INTRODUCTION
Because of the different regulatory approaches of the United States and the European Union, litigants involved in U.S.-EU transborder litigation face a difficult situation regarding discovery. U.S. discovery procedures require litigants to produce any requested information under their control without regard to whether the information originated within U.S. borders. (1) Meanwhile, the European Union prohibits the transfer of data originating within its borders to the United States because it has determined that the United States lacks adequate data protection standards. (2) The steady increase of trans-border litigation has brought the conflict between U.S. discovery rules and EU data protection laws into sharp focus and spurred intense debate.

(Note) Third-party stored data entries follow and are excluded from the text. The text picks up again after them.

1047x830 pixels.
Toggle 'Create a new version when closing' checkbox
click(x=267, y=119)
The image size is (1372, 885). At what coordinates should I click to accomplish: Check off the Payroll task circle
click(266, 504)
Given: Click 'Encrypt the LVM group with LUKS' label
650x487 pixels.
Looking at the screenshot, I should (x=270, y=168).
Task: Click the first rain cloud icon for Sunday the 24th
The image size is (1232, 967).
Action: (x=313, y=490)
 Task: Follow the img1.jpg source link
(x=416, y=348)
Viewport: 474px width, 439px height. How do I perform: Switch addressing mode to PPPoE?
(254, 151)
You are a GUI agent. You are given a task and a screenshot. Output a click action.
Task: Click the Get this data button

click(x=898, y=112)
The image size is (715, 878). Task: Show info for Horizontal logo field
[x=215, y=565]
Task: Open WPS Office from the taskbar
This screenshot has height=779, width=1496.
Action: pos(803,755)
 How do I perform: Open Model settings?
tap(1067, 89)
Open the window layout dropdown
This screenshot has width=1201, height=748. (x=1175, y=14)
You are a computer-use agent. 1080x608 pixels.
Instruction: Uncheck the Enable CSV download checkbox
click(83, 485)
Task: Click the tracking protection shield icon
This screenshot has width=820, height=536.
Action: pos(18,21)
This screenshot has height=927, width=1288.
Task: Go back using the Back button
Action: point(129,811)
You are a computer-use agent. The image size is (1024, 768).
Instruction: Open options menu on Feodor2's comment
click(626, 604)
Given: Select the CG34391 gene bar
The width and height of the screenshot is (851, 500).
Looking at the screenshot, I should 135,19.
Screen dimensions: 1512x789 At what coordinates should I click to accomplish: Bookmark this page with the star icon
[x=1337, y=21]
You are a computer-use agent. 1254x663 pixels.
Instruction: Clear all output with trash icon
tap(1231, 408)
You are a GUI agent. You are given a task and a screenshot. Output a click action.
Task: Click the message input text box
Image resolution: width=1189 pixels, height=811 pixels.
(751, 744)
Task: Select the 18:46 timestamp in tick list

Despite calls from EU member states' data protection authorities for the Article 29 Working Party ("Working Party") to comment on the issue, (3) the lead EU administrative data protection body has remained silent. In the absence of such guidance from the Working Party, litigants in U.S.-EU trans-border disputes are left floundering in their attempts to comply with U.S. discovery rules without violating EU data protection law. This note sifts through the quagmire of regulations to help trans-border litigants view the U.S. discovery-EU data protection conflict through a transnational legal lens, and thereby, construct a strategy for compliance that respects U.S., EU and international law.
This note proceeds in three parts. Part I describes the nature and scope of the U.S. discovery-EU Privacy Directive conflict and investigates its roots in the larger differences between civil and common legal systems' approach to evidence gathering. Part II examines possible solutions to the legal quandary posed by the conflicting requirements, and Part III constructs the best possible compliance strategy for real world litigants.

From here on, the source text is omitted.